→ TASK STATEMENT
Beginning with the line that holds "The height and width of the screenshot is (812, 1601)." in the data below, give again every line through the one that holds "302x427 pixels.", exactly as written.

→ GIVEN DATA
============

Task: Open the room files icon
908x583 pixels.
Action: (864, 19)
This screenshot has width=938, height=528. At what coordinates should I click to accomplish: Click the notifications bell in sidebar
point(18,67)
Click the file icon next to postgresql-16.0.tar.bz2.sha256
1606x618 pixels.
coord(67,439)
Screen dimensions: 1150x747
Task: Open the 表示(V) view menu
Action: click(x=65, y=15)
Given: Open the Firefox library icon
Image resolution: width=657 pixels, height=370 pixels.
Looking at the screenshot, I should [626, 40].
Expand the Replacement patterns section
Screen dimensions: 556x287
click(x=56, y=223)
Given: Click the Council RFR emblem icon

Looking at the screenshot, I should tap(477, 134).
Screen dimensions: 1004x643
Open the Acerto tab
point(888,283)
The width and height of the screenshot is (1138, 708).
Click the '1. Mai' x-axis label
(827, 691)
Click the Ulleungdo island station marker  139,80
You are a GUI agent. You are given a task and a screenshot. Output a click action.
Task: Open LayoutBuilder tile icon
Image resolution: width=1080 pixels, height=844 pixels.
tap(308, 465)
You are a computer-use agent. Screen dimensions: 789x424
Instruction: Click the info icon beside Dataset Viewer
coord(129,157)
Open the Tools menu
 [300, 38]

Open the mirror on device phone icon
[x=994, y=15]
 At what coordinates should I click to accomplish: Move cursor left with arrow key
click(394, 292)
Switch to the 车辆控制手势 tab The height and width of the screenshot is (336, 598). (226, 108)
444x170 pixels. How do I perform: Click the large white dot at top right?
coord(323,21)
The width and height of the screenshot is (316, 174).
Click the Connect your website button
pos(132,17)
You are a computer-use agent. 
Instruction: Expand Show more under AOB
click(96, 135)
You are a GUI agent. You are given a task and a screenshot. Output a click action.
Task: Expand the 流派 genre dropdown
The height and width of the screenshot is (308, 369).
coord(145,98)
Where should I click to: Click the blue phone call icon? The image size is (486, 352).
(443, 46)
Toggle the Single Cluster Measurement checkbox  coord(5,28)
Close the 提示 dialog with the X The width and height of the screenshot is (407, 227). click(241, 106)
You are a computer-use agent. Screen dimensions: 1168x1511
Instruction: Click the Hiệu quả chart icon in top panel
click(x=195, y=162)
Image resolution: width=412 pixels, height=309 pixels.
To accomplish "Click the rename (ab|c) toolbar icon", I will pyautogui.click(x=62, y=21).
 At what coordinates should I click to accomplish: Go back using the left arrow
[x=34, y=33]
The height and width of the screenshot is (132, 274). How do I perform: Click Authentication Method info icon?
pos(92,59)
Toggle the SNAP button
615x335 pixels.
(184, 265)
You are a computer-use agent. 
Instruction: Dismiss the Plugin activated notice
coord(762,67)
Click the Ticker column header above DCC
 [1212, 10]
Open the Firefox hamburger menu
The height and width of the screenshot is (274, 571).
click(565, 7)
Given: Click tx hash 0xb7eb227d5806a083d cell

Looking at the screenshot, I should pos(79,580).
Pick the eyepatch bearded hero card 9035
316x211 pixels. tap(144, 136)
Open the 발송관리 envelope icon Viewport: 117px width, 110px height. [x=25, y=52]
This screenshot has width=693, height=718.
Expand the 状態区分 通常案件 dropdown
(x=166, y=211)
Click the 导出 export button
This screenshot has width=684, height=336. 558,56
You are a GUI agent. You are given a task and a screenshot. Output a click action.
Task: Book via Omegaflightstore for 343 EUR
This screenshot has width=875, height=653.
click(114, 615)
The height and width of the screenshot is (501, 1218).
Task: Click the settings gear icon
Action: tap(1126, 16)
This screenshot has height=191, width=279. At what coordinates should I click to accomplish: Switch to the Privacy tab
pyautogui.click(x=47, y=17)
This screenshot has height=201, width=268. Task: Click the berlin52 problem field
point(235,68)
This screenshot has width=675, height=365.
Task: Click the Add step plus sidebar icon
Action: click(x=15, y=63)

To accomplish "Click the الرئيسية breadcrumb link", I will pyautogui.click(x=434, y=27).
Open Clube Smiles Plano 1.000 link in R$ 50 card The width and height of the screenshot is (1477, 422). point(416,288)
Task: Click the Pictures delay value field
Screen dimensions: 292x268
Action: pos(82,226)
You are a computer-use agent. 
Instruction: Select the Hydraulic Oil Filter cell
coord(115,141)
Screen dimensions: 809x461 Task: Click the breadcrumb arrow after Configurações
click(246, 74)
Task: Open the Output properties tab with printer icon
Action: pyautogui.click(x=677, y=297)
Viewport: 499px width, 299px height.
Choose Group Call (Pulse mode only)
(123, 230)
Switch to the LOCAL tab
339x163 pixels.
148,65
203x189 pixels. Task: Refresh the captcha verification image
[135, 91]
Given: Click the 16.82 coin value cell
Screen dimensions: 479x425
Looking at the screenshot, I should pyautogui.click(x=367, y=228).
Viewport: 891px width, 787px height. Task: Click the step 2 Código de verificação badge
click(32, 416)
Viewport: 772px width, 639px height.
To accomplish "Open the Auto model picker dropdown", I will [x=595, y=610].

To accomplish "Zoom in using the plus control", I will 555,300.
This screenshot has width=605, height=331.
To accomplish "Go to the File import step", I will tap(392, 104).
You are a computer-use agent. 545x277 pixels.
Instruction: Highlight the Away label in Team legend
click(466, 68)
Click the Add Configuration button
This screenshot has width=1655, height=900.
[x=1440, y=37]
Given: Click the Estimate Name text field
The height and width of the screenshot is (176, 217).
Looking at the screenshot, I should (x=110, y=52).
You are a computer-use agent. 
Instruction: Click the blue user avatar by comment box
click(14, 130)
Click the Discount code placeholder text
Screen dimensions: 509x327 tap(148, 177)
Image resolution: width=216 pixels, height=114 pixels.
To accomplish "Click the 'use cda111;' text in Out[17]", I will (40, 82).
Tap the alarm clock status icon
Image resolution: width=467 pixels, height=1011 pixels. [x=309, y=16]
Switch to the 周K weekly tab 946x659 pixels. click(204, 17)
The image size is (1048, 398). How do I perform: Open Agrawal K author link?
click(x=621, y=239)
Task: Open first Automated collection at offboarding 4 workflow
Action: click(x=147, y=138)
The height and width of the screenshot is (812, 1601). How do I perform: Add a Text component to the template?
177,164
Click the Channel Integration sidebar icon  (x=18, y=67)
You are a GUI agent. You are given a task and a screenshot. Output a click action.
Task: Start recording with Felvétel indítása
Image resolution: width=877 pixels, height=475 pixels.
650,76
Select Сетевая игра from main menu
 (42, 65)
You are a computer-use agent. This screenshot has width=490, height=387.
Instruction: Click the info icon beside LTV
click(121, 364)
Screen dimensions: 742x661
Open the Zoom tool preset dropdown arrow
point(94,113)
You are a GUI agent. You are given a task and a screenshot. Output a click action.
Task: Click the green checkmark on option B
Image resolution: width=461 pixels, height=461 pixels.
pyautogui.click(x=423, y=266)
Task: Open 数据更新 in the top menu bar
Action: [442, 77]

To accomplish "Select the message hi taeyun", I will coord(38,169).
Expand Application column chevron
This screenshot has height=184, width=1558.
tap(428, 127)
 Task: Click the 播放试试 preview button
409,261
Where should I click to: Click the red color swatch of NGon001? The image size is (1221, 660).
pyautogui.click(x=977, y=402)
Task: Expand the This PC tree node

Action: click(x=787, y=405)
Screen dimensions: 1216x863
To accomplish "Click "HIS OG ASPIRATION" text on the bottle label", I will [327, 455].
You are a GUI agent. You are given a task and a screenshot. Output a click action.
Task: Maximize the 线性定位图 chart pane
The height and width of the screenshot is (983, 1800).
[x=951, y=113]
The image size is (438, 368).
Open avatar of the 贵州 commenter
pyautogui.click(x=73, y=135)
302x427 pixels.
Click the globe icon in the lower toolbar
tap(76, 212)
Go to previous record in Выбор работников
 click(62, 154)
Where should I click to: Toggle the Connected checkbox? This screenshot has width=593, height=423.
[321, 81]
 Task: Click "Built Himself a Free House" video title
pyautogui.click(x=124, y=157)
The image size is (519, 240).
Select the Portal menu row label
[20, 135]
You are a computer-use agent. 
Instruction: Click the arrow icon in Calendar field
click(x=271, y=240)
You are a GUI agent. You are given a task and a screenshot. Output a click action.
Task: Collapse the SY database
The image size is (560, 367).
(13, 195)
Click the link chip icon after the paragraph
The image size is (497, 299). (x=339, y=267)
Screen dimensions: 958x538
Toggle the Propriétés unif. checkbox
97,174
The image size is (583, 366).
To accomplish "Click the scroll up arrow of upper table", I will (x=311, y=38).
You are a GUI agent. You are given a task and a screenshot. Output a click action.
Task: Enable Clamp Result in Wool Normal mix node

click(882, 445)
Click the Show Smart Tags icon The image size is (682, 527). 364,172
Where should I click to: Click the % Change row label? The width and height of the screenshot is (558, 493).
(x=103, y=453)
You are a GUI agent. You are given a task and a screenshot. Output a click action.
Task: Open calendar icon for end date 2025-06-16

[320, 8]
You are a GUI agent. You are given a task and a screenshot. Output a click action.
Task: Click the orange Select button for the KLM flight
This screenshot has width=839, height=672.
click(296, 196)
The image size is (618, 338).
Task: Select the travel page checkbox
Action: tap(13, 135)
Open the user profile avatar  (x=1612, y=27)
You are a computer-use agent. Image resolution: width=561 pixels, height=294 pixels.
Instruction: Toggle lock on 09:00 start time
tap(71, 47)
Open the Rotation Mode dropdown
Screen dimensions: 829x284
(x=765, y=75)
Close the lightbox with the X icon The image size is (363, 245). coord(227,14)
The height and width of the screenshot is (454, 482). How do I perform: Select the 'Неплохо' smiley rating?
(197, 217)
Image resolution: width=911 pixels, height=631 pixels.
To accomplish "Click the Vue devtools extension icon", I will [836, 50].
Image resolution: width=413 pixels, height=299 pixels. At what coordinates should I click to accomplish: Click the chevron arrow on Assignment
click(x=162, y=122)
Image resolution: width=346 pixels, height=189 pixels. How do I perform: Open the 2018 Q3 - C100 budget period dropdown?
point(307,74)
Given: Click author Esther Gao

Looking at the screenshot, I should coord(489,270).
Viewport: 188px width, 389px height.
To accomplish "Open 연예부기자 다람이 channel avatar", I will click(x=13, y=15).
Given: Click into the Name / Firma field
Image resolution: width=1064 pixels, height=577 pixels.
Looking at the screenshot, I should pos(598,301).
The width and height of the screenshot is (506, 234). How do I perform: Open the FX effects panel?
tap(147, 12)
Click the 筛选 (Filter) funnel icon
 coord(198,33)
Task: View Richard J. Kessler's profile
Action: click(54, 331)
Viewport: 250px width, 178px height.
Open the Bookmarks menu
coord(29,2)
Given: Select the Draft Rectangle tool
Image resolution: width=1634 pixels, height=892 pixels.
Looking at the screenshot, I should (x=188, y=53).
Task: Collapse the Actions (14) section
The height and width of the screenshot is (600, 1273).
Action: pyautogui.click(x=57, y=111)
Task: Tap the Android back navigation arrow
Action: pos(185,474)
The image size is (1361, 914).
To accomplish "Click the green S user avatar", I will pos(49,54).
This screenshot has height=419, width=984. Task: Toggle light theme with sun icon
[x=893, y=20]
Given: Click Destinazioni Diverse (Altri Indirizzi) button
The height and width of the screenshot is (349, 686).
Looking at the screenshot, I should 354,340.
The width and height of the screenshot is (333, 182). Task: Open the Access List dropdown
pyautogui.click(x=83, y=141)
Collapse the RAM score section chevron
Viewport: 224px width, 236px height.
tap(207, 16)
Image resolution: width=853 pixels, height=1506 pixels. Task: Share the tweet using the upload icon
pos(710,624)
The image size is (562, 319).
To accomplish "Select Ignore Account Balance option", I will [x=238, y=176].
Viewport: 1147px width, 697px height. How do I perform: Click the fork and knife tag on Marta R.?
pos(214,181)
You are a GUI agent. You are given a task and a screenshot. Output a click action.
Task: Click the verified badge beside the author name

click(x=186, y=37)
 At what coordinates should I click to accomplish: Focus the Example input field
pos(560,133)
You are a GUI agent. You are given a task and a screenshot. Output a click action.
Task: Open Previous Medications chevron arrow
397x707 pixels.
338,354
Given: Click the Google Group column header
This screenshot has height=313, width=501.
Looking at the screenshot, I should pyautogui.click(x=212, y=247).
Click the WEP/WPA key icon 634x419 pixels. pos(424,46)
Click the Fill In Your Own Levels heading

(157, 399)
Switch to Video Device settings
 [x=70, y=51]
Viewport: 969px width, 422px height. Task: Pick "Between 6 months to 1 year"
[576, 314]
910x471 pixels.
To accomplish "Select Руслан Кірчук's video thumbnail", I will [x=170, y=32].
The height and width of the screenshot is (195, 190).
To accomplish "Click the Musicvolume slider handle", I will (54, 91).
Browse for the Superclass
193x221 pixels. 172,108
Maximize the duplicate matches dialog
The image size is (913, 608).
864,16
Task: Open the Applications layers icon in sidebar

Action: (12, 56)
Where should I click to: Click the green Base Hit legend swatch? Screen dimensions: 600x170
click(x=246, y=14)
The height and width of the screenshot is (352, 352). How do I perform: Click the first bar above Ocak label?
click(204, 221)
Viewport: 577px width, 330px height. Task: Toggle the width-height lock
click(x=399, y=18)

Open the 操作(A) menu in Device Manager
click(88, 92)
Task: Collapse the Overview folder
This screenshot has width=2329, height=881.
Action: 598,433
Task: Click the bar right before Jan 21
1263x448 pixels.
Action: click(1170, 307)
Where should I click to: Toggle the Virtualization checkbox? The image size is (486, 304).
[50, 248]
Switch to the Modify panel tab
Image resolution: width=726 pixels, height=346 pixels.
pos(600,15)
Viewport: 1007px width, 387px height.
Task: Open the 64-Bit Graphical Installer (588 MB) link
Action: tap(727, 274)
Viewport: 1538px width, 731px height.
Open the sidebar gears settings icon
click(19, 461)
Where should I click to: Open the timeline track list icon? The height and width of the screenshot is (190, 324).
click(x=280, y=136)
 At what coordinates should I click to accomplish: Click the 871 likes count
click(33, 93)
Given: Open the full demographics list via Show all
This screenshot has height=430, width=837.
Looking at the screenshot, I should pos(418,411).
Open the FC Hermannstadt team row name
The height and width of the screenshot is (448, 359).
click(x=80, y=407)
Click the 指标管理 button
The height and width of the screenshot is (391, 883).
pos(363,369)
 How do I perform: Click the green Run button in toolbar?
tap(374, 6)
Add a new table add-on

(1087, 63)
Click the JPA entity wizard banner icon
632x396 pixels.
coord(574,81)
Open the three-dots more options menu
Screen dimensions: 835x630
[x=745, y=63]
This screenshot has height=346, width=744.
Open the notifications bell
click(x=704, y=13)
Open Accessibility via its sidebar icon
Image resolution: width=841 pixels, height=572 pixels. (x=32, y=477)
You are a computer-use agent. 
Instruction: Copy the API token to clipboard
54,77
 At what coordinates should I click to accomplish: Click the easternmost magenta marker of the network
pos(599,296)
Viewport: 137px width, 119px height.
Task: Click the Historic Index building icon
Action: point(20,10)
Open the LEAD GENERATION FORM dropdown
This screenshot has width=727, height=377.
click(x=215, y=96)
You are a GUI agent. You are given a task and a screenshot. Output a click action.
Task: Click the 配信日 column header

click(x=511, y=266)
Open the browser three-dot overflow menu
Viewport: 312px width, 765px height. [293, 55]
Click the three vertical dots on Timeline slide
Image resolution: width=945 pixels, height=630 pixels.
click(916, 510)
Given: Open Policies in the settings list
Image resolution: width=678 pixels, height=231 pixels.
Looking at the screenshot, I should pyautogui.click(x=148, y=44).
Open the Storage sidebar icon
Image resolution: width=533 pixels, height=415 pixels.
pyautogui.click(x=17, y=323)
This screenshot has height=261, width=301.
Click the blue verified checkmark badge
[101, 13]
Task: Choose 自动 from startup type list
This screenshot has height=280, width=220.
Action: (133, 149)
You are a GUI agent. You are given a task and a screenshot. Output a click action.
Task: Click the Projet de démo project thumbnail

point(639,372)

============

→ RESULT
The height and width of the screenshot is (812, 1601). How do I perform: Add a Text component to the template?
177,164
Click the Channel Integration sidebar icon  (x=18, y=67)
You are a GUI agent. You are given a task and a screenshot. Output a click action.
Task: Start recording with Felvétel indítása
Image resolution: width=877 pixels, height=475 pixels.
650,76
Select Сетевая игра from main menu
 (42, 65)
You are a computer-use agent. This screenshot has width=490, height=387.
Instruction: Click the info icon beside LTV
click(121, 364)
Screen dimensions: 742x661
Open the Zoom tool preset dropdown arrow
point(94,113)
You are a GUI agent. You are given a task and a screenshot. Output a click action.
Task: Click the green checkmark on option B
Image resolution: width=461 pixels, height=461 pixels.
pyautogui.click(x=423, y=266)
Task: Open 数据更新 in the top menu bar
Action: [442, 77]

To accomplish "Select the message hi taeyun", I will coord(38,169).
Expand Application column chevron
This screenshot has height=184, width=1558.
tap(428, 127)
 Task: Click the 播放试试 preview button
409,261
Where should I click to: Click the red color swatch of NGon001? The image size is (1221, 660).
pyautogui.click(x=977, y=402)
Task: Expand the This PC tree node

Action: click(x=787, y=405)
Screen dimensions: 1216x863
To accomplish "Click "HIS OG ASPIRATION" text on the bottle label", I will [327, 455].
You are a GUI agent. You are given a task and a screenshot. Output a click action.
Task: Maximize the 线性定位图 chart pane
The height and width of the screenshot is (983, 1800).
[x=951, y=113]
The image size is (438, 368).
Open avatar of the 贵州 commenter
pyautogui.click(x=73, y=135)
302x427 pixels.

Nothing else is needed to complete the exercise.